Alla scoperta del nuovo talento su cui ha puntato il Sottomarino giallo

Enes Unal Twente

Dall’esplosione di Arda Turan, sul volgere degli anni Duemiladieci, Enes Ünal è considerato il talento più cristallino della nuova generazione di giocatori turchi. Nato il 10 maggio ‘97 a Osmangazi, nel cuore della città Bursa, dall’altra parte del mar di Marmara rispetto a Istanbul, il suo legame col calcio è iniziato ancor prima di venire al mondo. Suo padre è Mesut Ünal, difensore del settore giovanile del Bursaspor, che però ha legato il suo nome al Sakaryaspor, destreggiandosi nella cadetteria turca, con qualche annata nella massima serie. Così nel futuro di Enes non può che esserci la palla a scacchi. Inizia nel Küçükköyspor, squadra amatoriale di Istanbul, ma il passaggio nel vivaio del Bursaspor avviene ad appena nove anni. Sarà qui che mostrerà di che pasta è fatto, facendo registrare numeri importanti in ogni squadra in cui giocherà. D’altronde il ruolo di attaccante può essere soppesato già nei primi anni leggendo i tabellini dei marcatori.

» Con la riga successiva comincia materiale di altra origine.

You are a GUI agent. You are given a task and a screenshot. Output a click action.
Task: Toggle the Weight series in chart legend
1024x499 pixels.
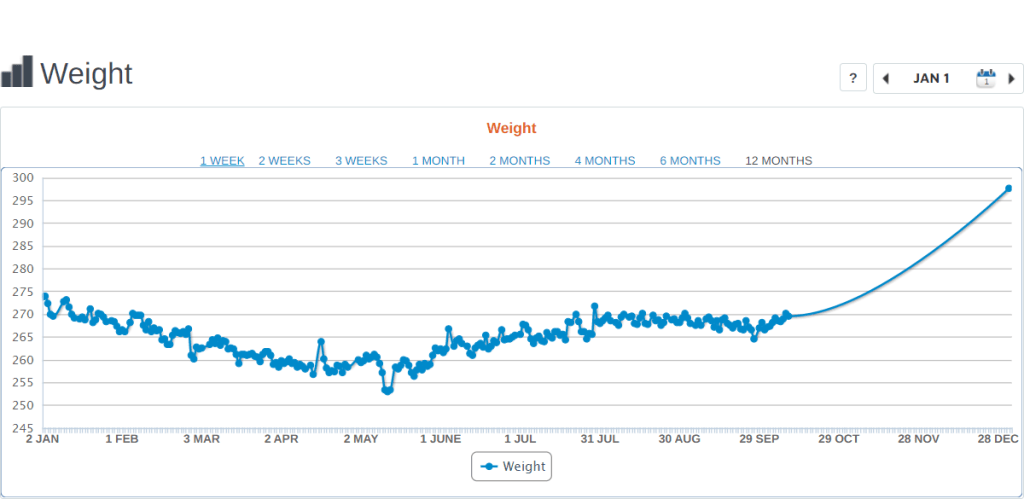512,466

Nel biennio 2009/11 nella categoria under-14, quella nella quale si hanno i primi resoconti, il suo ruolino di marcia indica sessantadue reti in quarantotto presenze; e nella stagione successiva, arruolato nella squadra under-15 il dato diventa ancora più sensazionale: cinquantasei gol in ventiquattro presenze. Statistiche da capogiro che gli valgono un provino nella cantera del Villarreal, dove gli osservatori del Sottomarino giallo decidono di non ingaggiarlo, ma di continuare a monitorarlo. Nel 2012/13 passa quindi all’under-16 dove metterà a segno cinquantacinque gol in trentaquattro gettoni e la convocazione nella nazionale giovanile è ormai scontato. Anche in campo internazionale i suoi numeri restano rilevanti: venticinque gol in ventiquattro presenze. Proprio in questo momento arrivano le prime chiamate importanti dall’estero. A marzo Necmettin Kocaman, coordinatore del settore giovanile, rivela che il Chelsea avrebbe offerto un milione e settecentocinquatamila sterline per il quindicenne Enes Ünal, ma non è stato trovato un accordo. A metterci lo zampino è stato proprio papà Mesut, ormai ritiratosi dal calcio giocato, e diventato procuratore di suo figlio. Quando poche settimane dopo ci riprova anche il Borussia Mönchengladbach, che però offre un contratto amatoriale e una percentuale sulla prossima cessione al club turco, Mesut Ünal pretende una parte dei diritti economici e non se ne fa più nulla.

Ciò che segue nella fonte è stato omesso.